Dans son rapport publié le 26 septembre 2023, le comité note les points suivants :
- Il existe une grande lacune de connaissance sur l’effet des éliminations d’ESOD sur les dégâts agricoles ou privés. En l’absence de telles données, le classement ESOD des espèces incriminées n’a aucun fondement scientifique.
- Recourir aux abattages d’ESOD de manière systématique apparaît être une solution peu efficace pour réduire les dégâts. D’autres mesures existent et pourraient être mises en place.
- Le déclin des espèces communes, même localement et en faible proportion, perturbe la structure et le fonctionnement des écosystèmes naturels. Les dégâts associés aux ESOD devraient être mis en balance avec les bénéfices écologiques apportés par ces espèces.
- Dans les rares cas où elles ont fait l’objet d’une évaluation scientifique indépendante, les économies dues aux dégâts évités par la mise en place de prélèvements se sont révélées moins importantes que les dépenses induites par ces mêmes prélèvements.
La conclusion des scientifiques est sans appel : « Détruire des êtres vivants, a fortiori dans un contexte de déclin de la biodiversité, devrait être justifié par l'urgence à agir pour empêcher un dégât jugé grave par des critères objectifs et mesurables, par l’absence de mesures alternatives, et par une preuve de l’efficacité de la destruction. » Ces conditions n’étant pas réunies, les experts recommandent un changement de paradigme afin d’aboutir à des mesures proportionnées et véritablement utiles.
Action juridique
Cette étude de la FRB conforte notre plaidoyer pour demander la révision de l'arrêté triennal du 3 août 2023 fixant la liste des ESOD du groupe 2 (Belette d'Europe, Fouine, Martre des pins, Renard roux, Corbeau freux, Corneille noire, Pie bavarde, Geai des chênes, Étourneau sansonnet) pour chaque département de 2023 à 2026. En dépit d’une opposition citoyenne massive lors de la consultation publique, 71% des 49000 avis exprimés étant contre l’arrêté, ce dernier a été publié dans sa version initiale par le Ministère de la transition écologique.

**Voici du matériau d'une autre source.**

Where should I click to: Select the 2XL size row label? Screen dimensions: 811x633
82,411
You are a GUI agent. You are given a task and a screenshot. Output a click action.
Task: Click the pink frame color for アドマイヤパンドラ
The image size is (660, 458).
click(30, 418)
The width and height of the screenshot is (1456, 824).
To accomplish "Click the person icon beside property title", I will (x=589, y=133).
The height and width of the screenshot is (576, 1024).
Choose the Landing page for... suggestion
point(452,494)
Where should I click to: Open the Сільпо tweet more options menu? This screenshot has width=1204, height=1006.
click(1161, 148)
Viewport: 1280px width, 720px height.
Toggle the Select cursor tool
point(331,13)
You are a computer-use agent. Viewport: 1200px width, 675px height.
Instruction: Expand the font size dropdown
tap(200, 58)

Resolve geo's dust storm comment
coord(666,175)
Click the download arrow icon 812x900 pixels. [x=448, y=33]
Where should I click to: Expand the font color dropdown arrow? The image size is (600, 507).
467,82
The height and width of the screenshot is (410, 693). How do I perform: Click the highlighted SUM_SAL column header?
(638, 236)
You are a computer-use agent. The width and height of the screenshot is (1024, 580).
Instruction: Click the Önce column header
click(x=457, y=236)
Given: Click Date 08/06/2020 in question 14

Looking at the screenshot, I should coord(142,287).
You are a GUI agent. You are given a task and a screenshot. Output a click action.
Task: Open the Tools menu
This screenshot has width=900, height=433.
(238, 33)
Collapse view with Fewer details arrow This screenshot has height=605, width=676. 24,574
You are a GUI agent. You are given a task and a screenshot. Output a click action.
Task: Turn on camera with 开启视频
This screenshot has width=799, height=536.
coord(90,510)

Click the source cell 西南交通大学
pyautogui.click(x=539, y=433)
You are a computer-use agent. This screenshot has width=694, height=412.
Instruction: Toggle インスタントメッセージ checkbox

La LPO et l’ASPAS ont ainsi déposé des recours juridiques auprès du Conseil d'Etat et contestent 161 classements ESOD départementaux sur les 420 établis par le Ministère de l’écologie en France métropolitaine, dont la totalité pour le renard (88), le geai (5) et la belette (1). La décision sur le fond est attendue dans 1 à 2 ans.
Dans son projet de stratégie nationale pour la biodiversité 2030 dévoilé le 20 juillet 2023, le gouvernement a par ailleurs annoncé des réflexions pour une meilleure efficacité de la régulation des ESOD au regard des couts engendrés. La prise en compte de ces études est annoncée en 2026 pour les mammifères et en 2029 pour les oiseaux. Pourquoi ne pas suspendre dès aujourd’hui l’abattage massif de ces espèces afin d’étudier l’impact de l’absence de régulation sur les dégâts constatés ?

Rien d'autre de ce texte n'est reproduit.